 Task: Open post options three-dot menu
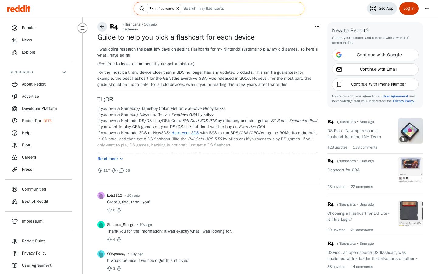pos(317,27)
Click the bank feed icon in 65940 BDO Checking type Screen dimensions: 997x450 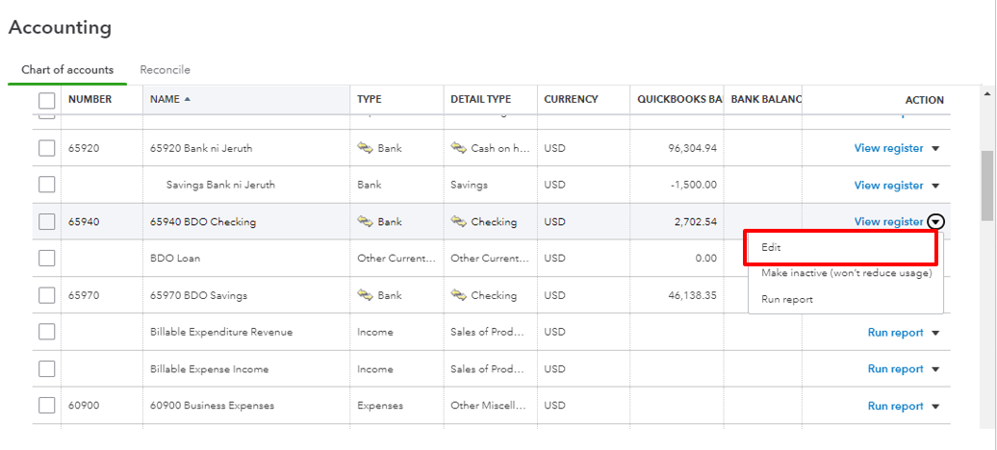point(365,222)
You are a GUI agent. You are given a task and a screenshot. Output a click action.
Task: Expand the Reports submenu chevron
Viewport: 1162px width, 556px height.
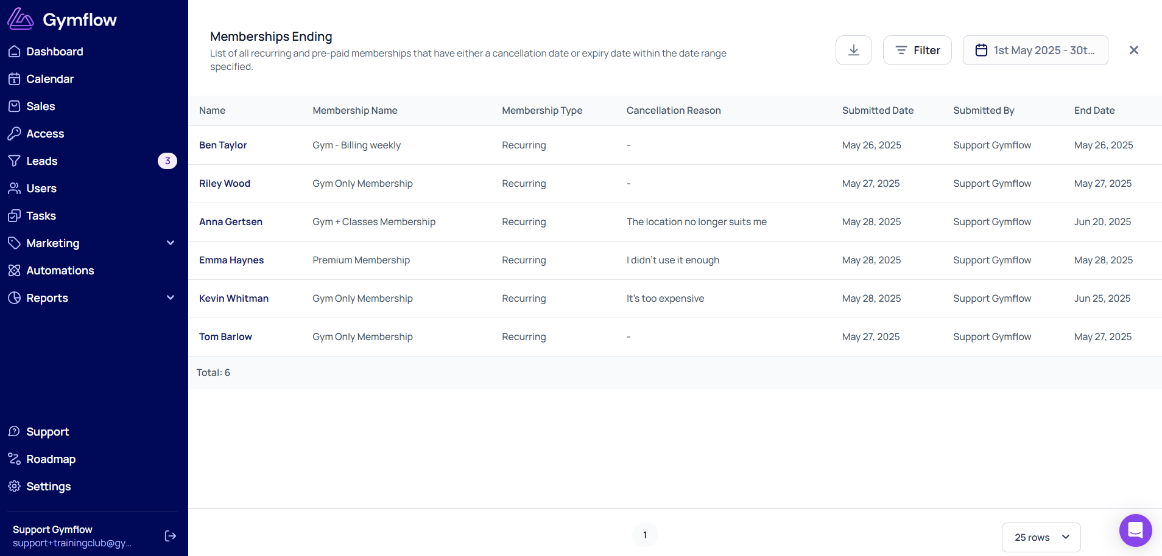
* * *
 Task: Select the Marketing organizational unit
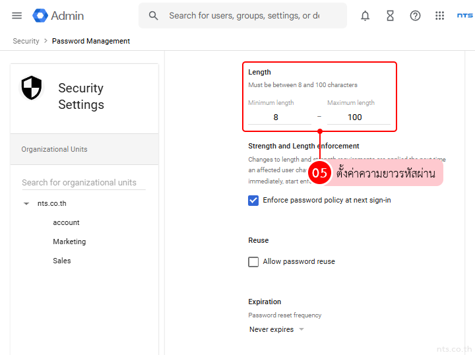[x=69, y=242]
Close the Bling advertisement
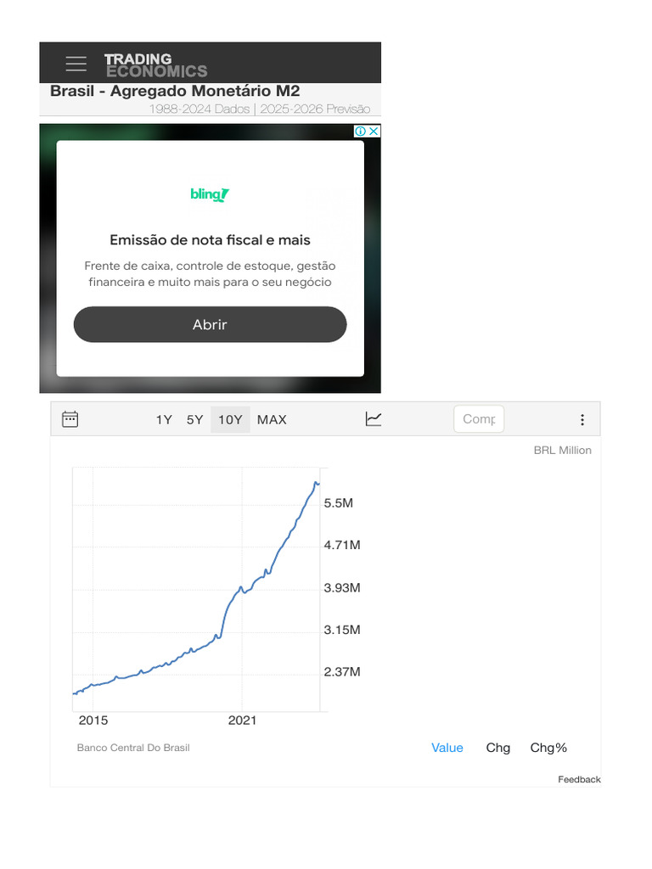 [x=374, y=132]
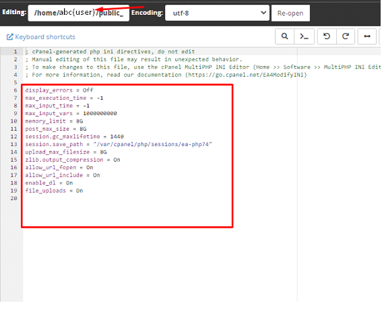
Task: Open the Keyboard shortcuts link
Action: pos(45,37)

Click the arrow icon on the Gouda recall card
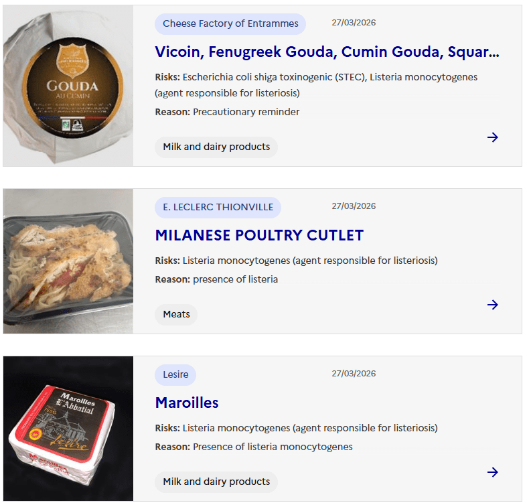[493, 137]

PROBLEM DETAILS: Which lines of the listing above contain the string "Open"? Show each of those lines in full, treating uppercase and lowercase as different.

THE RESPONSE:
 Task: Open post options three-dot menu
Task: Open the Keyboard shortcuts link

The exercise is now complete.